*WHAT YOU ARE ASKED TO DO*.
Note each line in the data holding the string "computer" and report it.

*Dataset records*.
------------------------------

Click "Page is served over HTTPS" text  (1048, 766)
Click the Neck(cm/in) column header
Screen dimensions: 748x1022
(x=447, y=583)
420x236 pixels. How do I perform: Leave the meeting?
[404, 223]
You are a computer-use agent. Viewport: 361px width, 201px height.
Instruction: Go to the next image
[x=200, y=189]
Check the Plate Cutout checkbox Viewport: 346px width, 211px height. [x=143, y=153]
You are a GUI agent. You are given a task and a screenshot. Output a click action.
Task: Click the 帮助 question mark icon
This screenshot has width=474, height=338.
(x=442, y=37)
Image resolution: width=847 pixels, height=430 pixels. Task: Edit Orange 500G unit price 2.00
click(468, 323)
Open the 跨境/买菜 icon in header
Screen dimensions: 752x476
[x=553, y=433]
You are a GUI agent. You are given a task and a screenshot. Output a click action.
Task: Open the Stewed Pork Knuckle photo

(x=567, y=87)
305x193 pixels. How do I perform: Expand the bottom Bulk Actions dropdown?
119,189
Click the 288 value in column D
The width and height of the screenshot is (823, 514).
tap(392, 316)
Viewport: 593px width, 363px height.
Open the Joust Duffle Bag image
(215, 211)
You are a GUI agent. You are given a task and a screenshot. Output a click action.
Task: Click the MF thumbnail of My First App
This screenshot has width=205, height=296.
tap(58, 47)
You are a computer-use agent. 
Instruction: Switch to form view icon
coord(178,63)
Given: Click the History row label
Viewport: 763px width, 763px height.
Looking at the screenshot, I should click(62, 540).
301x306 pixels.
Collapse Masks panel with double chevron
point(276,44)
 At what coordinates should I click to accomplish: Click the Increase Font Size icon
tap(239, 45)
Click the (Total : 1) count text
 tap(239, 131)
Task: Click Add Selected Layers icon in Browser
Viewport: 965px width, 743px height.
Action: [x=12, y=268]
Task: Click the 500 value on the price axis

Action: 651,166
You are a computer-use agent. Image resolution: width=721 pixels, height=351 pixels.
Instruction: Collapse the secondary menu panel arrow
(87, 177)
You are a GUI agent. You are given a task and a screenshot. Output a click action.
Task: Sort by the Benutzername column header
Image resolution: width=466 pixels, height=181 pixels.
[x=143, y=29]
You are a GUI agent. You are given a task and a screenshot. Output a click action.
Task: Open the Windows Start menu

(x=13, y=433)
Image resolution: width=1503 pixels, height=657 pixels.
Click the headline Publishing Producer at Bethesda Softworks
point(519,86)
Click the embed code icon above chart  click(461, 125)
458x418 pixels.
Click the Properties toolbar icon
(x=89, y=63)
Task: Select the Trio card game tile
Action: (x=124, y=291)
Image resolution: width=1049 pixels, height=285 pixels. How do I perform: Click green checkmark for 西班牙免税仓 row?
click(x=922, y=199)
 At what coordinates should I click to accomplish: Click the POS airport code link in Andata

------------------------------

*RESPONSE BOX*.
You are a computer-use agent. Viewport: 361px width, 201px height.
You are a computer-use agent. 
You are a computer-use agent. Image resolution: width=721 pixels, height=351 pixels.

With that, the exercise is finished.